» **ACTION ITEM**: Could you output exactly the lines from the one containing "1728x1080 pixels." through the end of the records below, and nothing more?

*** Opening EXERCISE DATA ***

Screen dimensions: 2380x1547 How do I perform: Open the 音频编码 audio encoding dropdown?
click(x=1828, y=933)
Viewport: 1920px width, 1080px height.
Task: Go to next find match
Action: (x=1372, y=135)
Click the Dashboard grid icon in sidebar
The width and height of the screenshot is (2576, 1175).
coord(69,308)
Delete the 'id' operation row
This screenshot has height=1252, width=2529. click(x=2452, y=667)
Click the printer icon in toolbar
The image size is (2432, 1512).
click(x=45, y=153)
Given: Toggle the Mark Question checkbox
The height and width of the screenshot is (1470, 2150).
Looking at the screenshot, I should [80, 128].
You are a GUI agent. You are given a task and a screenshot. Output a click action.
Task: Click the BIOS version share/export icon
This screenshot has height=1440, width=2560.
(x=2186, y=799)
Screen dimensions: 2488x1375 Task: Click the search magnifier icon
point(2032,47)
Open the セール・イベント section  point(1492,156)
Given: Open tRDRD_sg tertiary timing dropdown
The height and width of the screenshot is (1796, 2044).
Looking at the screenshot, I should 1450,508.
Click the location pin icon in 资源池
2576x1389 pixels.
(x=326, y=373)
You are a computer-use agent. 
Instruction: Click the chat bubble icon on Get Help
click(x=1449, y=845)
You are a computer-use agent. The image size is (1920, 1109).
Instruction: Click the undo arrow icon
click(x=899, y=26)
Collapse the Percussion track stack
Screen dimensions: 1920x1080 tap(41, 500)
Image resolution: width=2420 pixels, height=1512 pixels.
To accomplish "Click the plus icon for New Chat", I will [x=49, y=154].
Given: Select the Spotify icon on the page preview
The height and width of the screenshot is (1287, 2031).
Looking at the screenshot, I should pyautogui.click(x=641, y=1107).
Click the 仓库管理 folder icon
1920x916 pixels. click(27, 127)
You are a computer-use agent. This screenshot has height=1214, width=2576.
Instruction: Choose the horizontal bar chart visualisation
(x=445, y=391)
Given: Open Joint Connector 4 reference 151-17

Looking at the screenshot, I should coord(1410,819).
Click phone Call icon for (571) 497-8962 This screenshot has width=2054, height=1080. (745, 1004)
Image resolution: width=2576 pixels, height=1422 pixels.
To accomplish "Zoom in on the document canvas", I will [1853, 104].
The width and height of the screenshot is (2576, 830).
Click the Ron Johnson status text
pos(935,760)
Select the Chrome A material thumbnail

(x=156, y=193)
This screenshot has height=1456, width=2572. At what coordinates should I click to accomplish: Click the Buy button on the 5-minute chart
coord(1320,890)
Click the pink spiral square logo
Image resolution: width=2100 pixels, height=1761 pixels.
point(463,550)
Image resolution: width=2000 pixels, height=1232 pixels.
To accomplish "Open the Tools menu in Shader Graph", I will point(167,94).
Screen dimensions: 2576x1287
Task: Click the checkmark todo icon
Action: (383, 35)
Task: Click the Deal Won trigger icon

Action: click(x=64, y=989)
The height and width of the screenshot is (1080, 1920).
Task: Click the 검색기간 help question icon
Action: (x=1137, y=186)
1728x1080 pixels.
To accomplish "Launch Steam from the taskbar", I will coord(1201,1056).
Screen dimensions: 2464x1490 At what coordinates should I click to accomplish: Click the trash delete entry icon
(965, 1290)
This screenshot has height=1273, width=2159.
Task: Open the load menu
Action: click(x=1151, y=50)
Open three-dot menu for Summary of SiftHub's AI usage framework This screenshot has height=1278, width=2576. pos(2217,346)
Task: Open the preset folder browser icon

*** Closing EXERCISE DATA ***

» **EXERCISE SOLUTION**:
1728x1080 pixels.
To accomplish "Launch Steam from the taskbar", I will coord(1201,1056).
Screen dimensions: 2464x1490 At what coordinates should I click to accomplish: Click the trash delete entry icon
(965, 1290)
This screenshot has height=1273, width=2159.
Task: Open the load menu
Action: click(x=1151, y=50)
Open three-dot menu for Summary of SiftHub's AI usage framework This screenshot has height=1278, width=2576. pos(2217,346)
Task: Open the preset folder browser icon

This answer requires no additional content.